Looking to Return to Horseback Riding? Five Steps to Get You Back in the Saddle

By Emmie Strommen

I was on my first horse at age four and then it never stopped, I grew up riding, owning horses, and showing as a Junior Hunter/Jumper around the US. I went to college to major in Equestrian Business and also rode on the IHSA team. I was a full on “horse girl” through and through. 

Then, I switched my major freshman year to creative advertising and pivoted my future without fully realizing it. I graduated as a copywriter and headed to NYC for my first job at an advertising agency. Everything was going great except for one thing—no horses in sight. 

I was a year into living and working in New York when I decided I had to find a barn immediately or else! I hit a point where I wasn’t feeling like myself. My inner horse girl was screaming, and I was finally listening to her.

So, I started the process of getting back in the saddle. It was daunting but I was determined, like a true horse girl. Here are the five steps that helped me the most that I think would be helpful for anyone trying to get back in the saddle.

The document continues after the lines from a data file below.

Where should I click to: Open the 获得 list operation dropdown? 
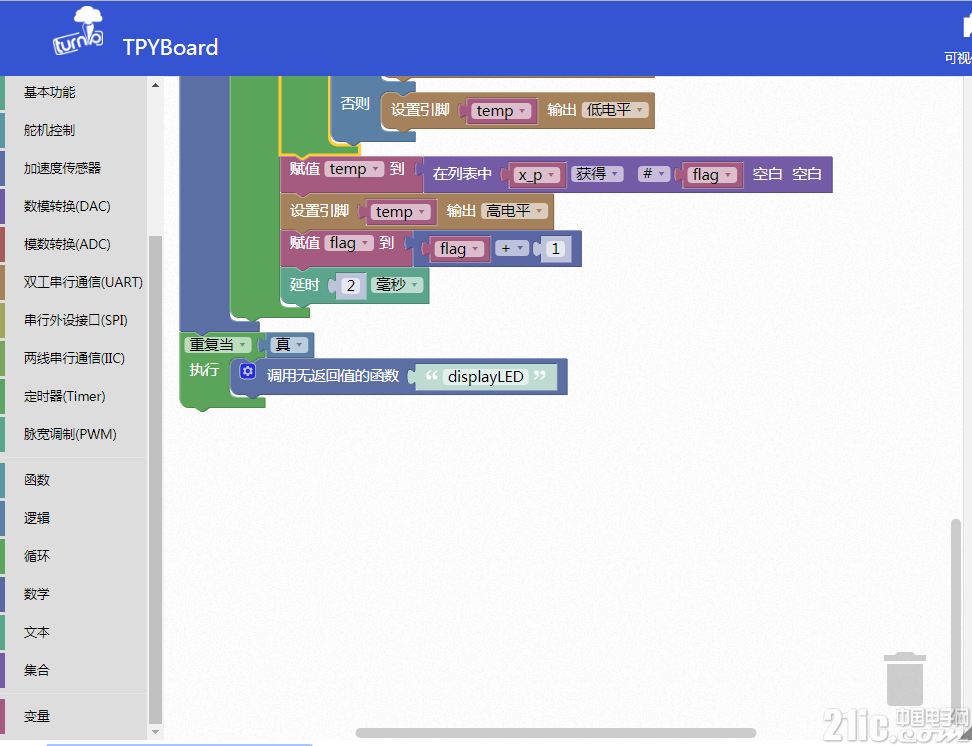[597, 174]
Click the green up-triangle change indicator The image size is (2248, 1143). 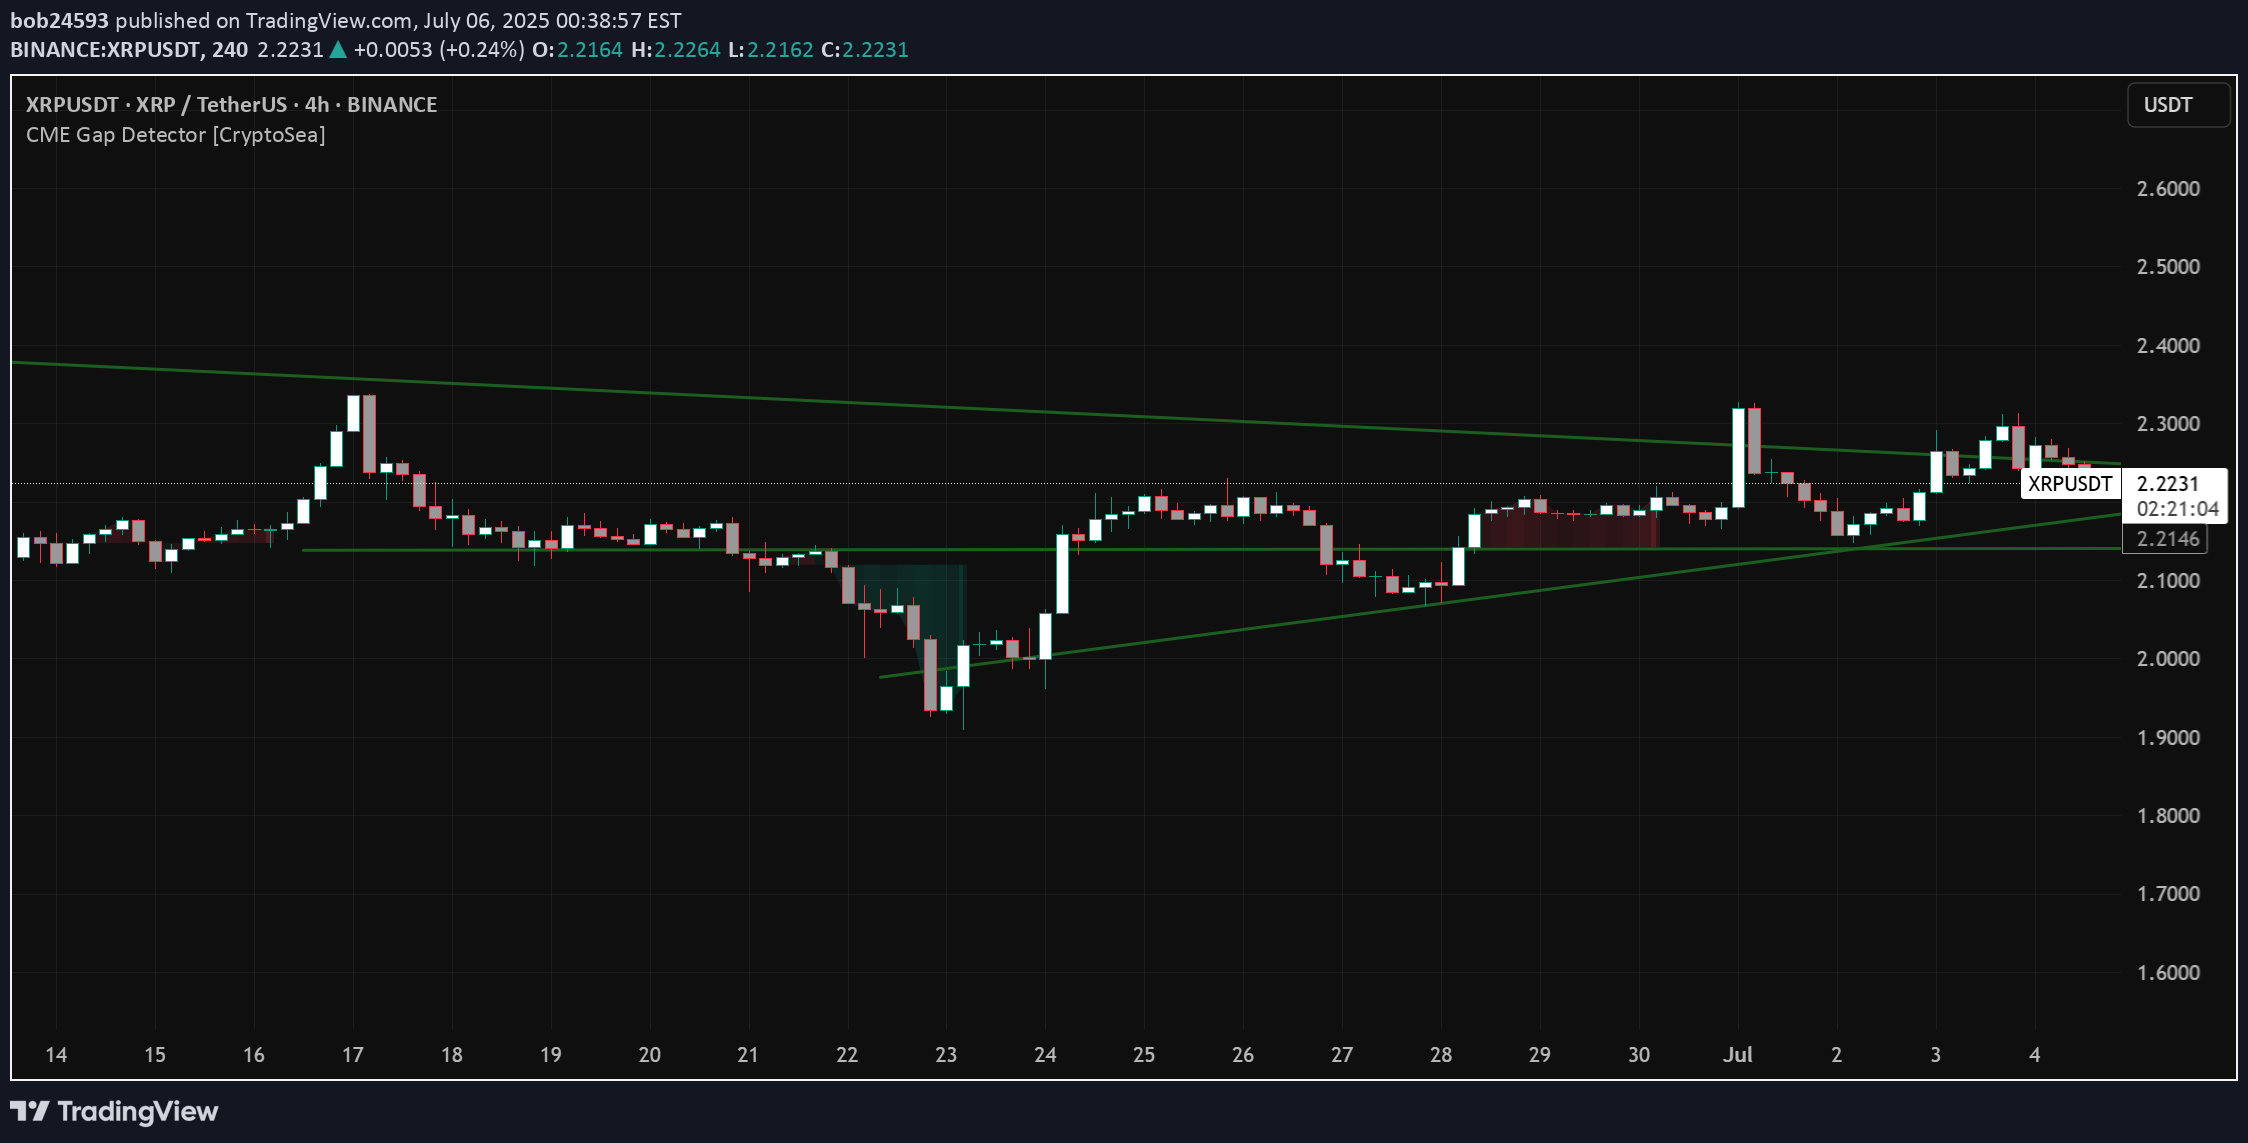click(x=339, y=49)
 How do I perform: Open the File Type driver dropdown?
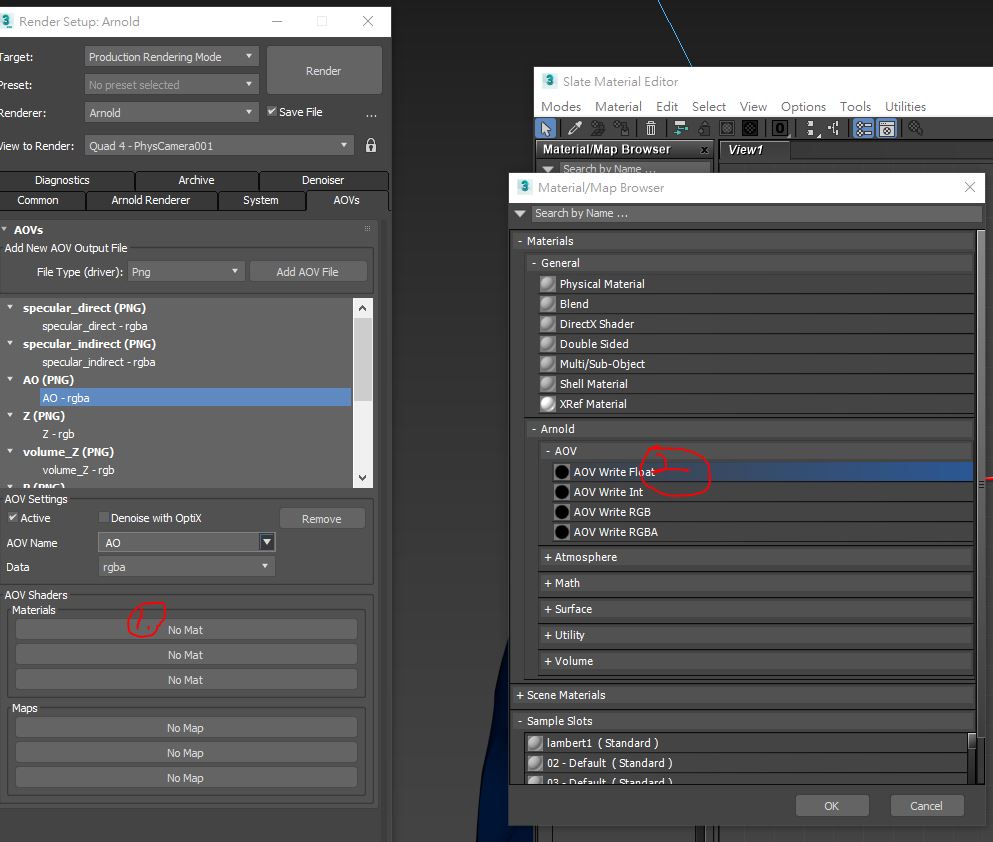click(186, 271)
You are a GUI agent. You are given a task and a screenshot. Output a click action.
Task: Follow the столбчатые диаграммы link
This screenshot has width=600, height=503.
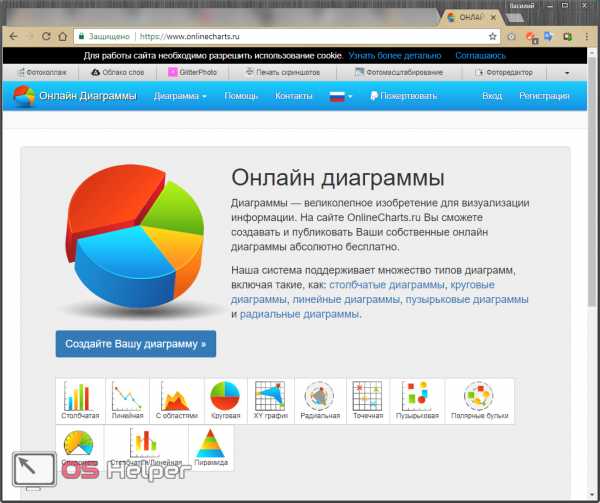(x=386, y=285)
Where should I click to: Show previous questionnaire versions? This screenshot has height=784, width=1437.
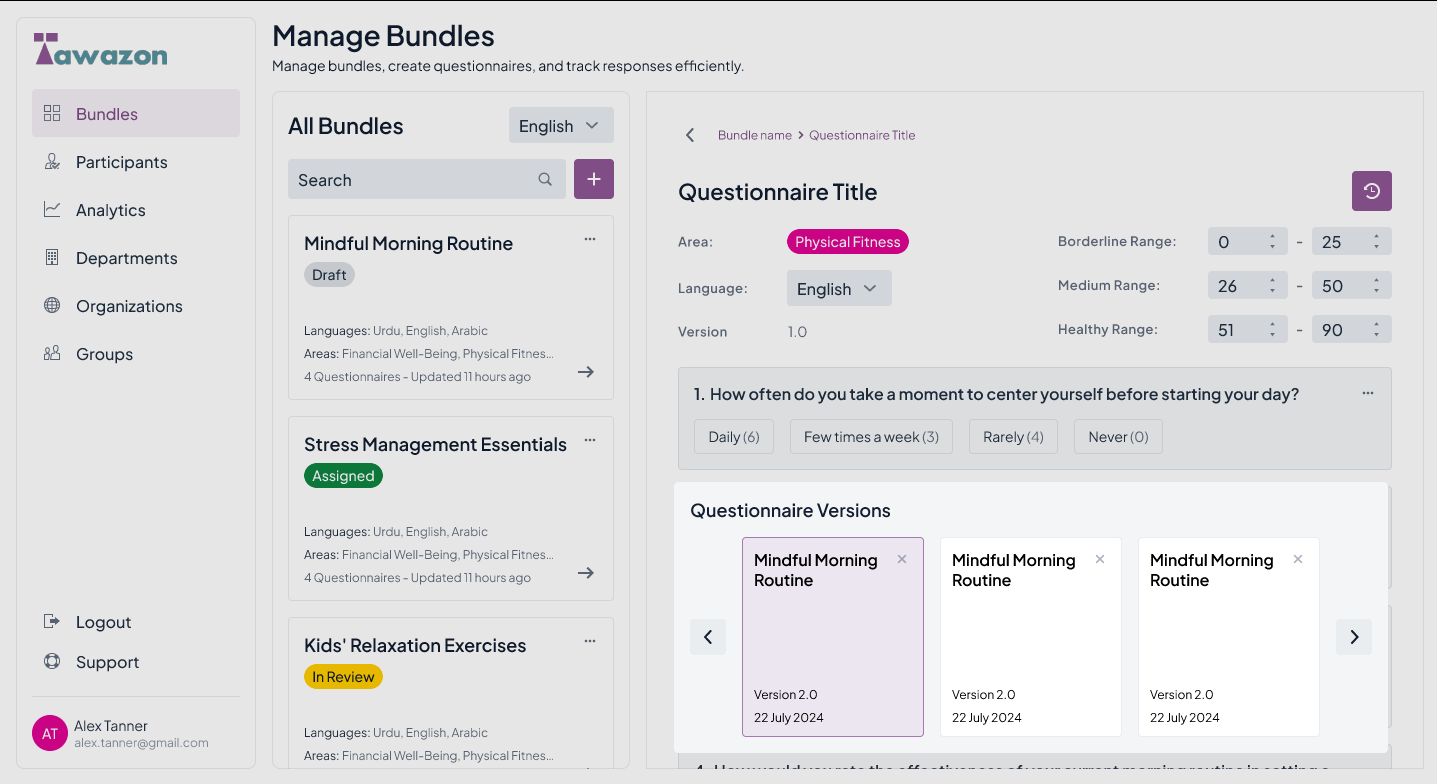(708, 637)
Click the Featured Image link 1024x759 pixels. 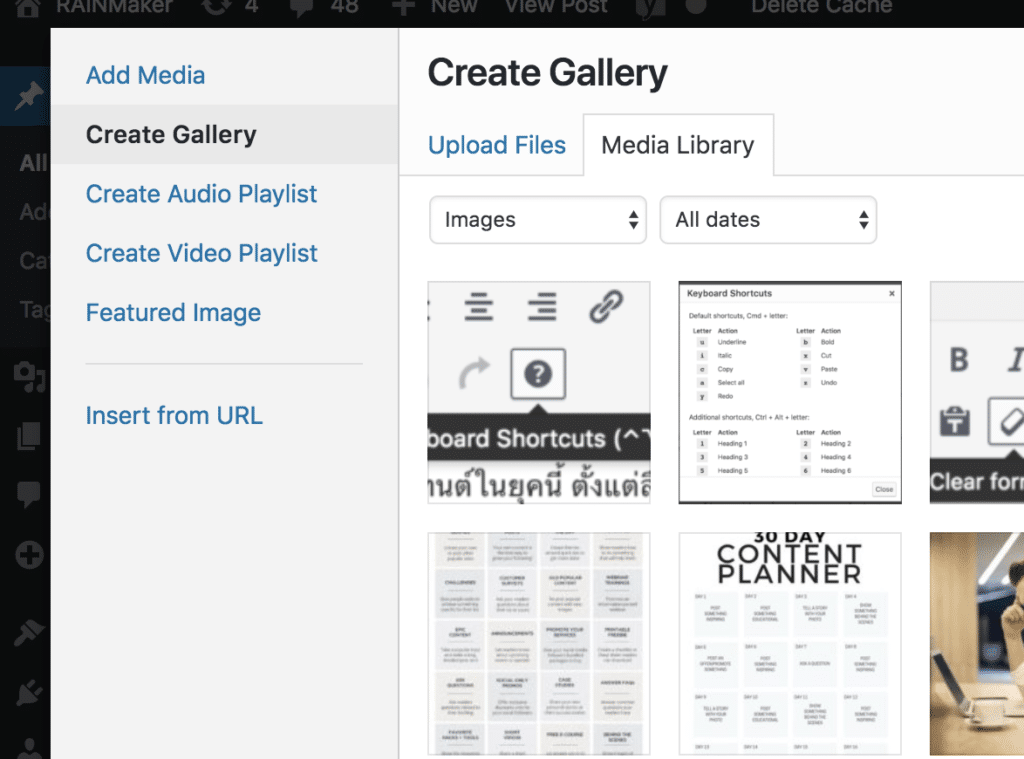pyautogui.click(x=173, y=313)
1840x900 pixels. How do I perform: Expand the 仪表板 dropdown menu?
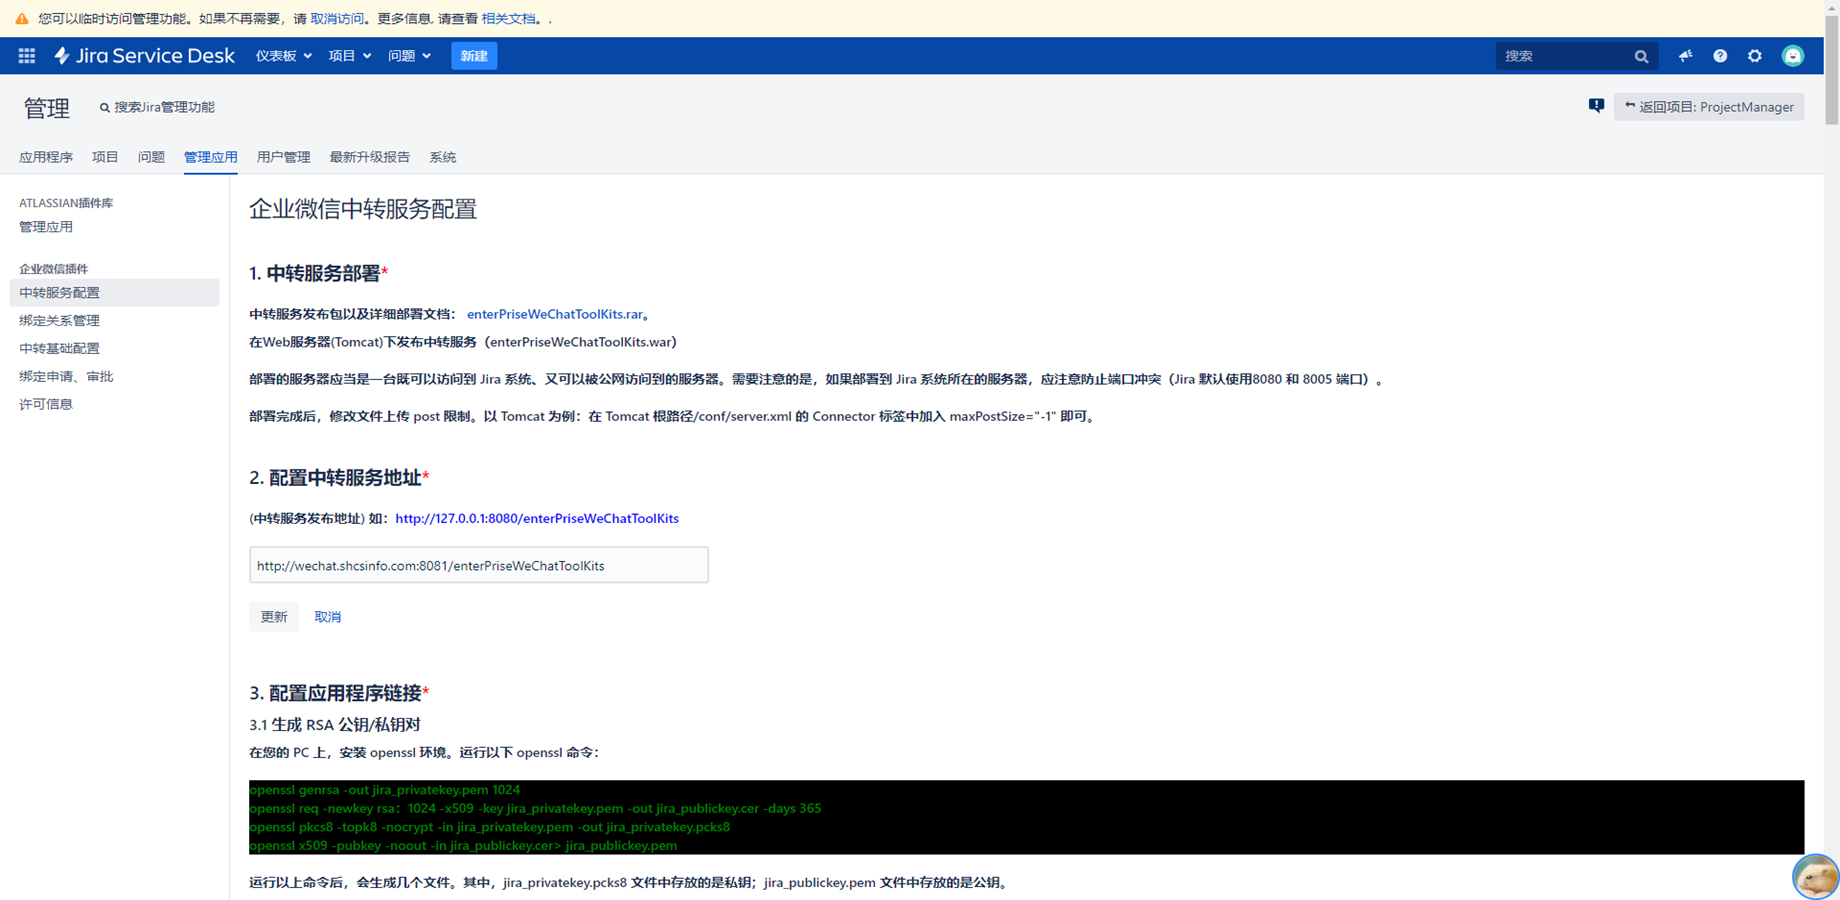pos(283,56)
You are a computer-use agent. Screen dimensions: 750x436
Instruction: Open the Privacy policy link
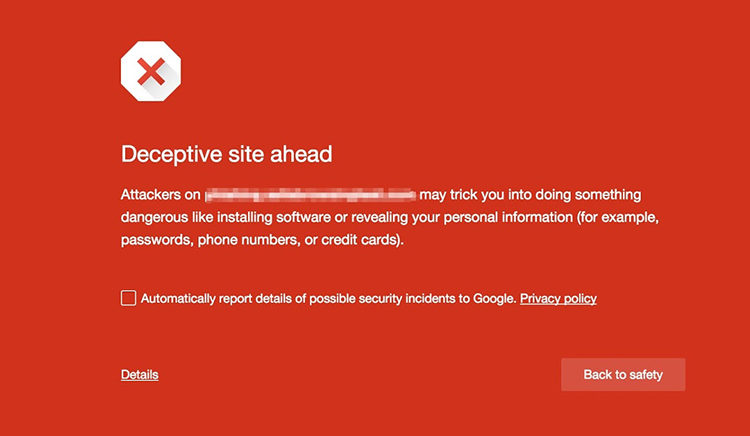[x=558, y=298]
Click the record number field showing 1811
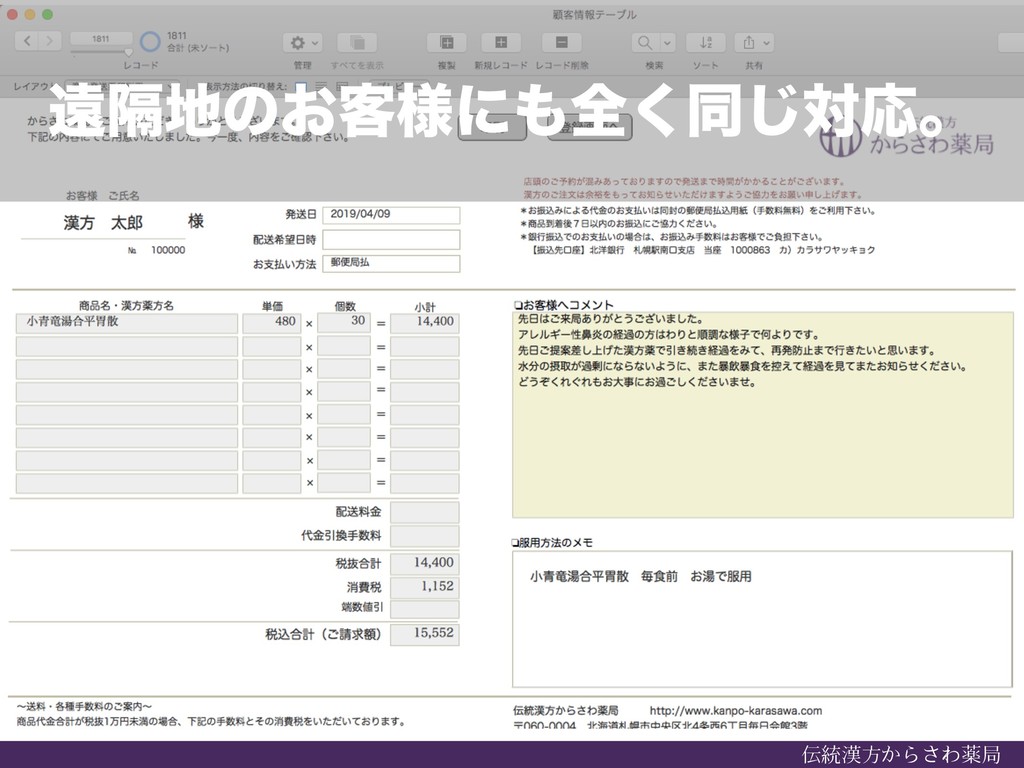The image size is (1024, 768). [x=100, y=38]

Finding the right barn nearby can feel impossible. For me, I needed a barn with a schooling program, but also one that would take me seriously as a rider that wants to improve. I ended up never finding that in New York City. It wasn’t until I moved to Los Angeles, three years later, that I found that barn and got riding back into my life. Here’s how I found it—Google. Google is your best friend! Read the reviews, look at their website, call the barn and tell them what you’re looking for. Try riding at a few different barns to see what feels right. I’ve actually created a “Master Barn List” to help make this process easier. But alas, it is a process! Don’t give up.


When I got to LA, my saddle was 13 years old, my helmet was more dangerous on than off, and my breeches were goners. Even if you aren’t sure of how committed you may be coming back to riding, there is nothing more important than investing in a quality helmet, pair of boots, and breeches. You don’t need to spend a fortune, you just need to get back in the saddle and have safe equipment to support your riding.


I knew that to keep riding consistently, I needed to have a community (outside of my bff school horses of course.) I wanted barn friends again! But I quickly realized that a large group of horse girls were missing—the ones like myself that had to put horses on hold for other life things. I ended up starting CALLING ALL HORSE GIRLS because of it! But I did make great barn friends too, a simple “good morning” can go a long way.


When I got back on a horse for the first time after four years of not riding, I couldn’t remember which side to get on. “BUT HOW?” I thought. It takes time to get your groove back, but it does come back. Keep realistic goals with your time and your energy. It also helps to share those goals with your trainer so they can do their best to set you and the horse up for success, as well as help keep you accountable.


Speaking of time, in LA I had the most demanding job of my career. I had to be honest with myself even though I wanted to be at the barn more, so I gave myself every Sunday for horses. Just start somewhere, prioritize it, and take it one day at a time.


Once a horse girl, always a horse girl.